> _What you need to do_
**1)** Print the part of the coffee machine thread starting at "we have thoroughly" and ending at "Ive attached pics.".
**2)** In the coffee machine thread, what does the manual say the red light means?
**3)** Pick up the coffee machine thread after its final sentence and keep writing it.

> _Document segment_
# De'Longhi Magnifica Bean to Cup ESAM4200 TRAY NOT RECOGNISED



## Jacksalou1977 (Feb 24, 2018)

De'Longhi Magnifica Bean to Cup ESAM4200 TRAY NOT RECOGNISED

hello all

so on our machine when the red tray light is on we remove said tray and clean out used coffee grains from the used beans. However, now when we do this the red light does not go away (the manual states this means the grounds container if full or missing), which prevent coffee being prepared.

we have thoroughly cleaned the machine. We can see that when the tray is placed back in that a little sensor switch is activated by the coffee grounds container. We can see hear it. However, the red light is not going away.

any suggestions??? Ive attached pics.


----------



## Kitkat (Jan 25, 2018)

Have you tried to reset the infuser? I had one of these machines briefly and I had to do that every time. If I recall correctly you take the grounds container out of the drip tray and place it in position and close the door (you may need to hold it in place with your finger underneath to get the door to close). Switch on the machine and it will make a brief noise to reset. Open the door and replace the container in the drip tray, replace the lot and the red light should go out.

> _Data segment_
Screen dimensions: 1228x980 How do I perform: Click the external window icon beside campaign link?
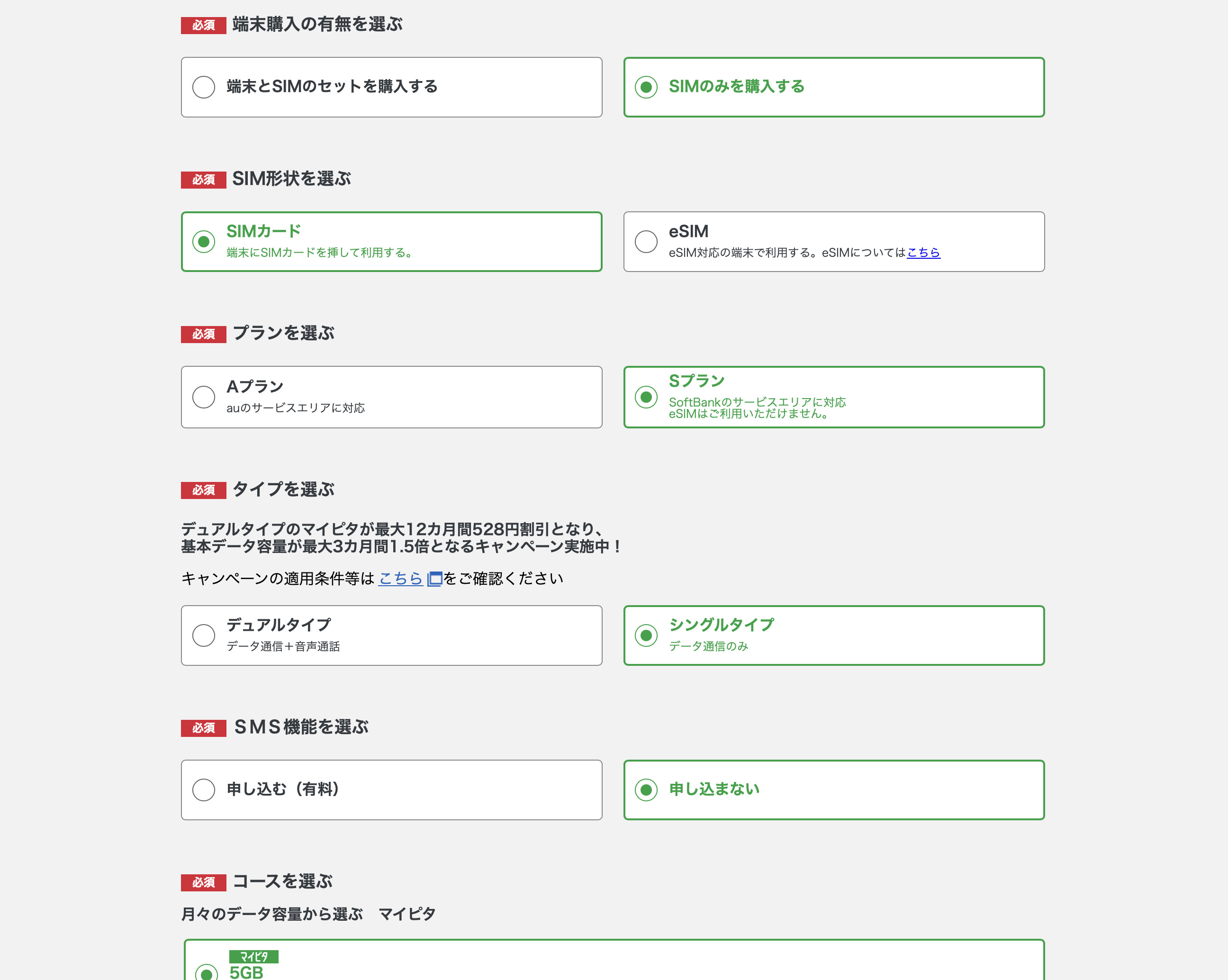434,579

> _Final answers_
**1)**
we have thoroughly cleaned the machine. We can see that when the tray is placed back in that a little sensor switch is activated by the coffee grounds container. We can see hear it. However, the red light is not going away.

any suggestions??? Ive attached pics.

**2)** The grounds container is full or missing.

**3)**
----------



## Michael Gillies (Mar 9, 2021)

I have had this problem twice now and it usually happens after I have cleaned out the machine. The first time I sent the machine back to De'Longhi and they charged £100 to fix it. the second time I took the bottom off the machine (you need a Torx screwdriver or keys to do this) where you can access the switch very easily. I wiped the connections and the machine worked fine after that. You can actually replace the switch for £8 and could fit it without soldering, it just plugs in. The part number is Crouzet microswitch 831700C1.0.

Hope this helps!!!


----------



## Ben Spencer (Jul 15, 2021)

Michael Gillies said:


> I have had this problem twice now and it usually happens after I have cleaned out the machine. The first time I sent the machine back to De'Longhi and they charged £100 to fix it. the second time I took the bottom off the machine (you need a Torx screwdriver or keys to do this) where you can access the switch very easily. I wiped the connections and the machine worked fine after that. You can actually replace the switch for £8 and could fit it without soldering, it just plugs in. The part number is Crouzet microswitch 831700C1.0.
> 
> Hope this helps!!!
> 
> Thank you Michael. I've just done exactly as you did and solved the problem. I'm the company accountant and I'm over the moon that you've just saved me £300 replacing the old machine. It did raise an eyebrow with me asking a workshop full of motor racing mechanics to borrow their Torx screwdrivers, but now I'm their hero!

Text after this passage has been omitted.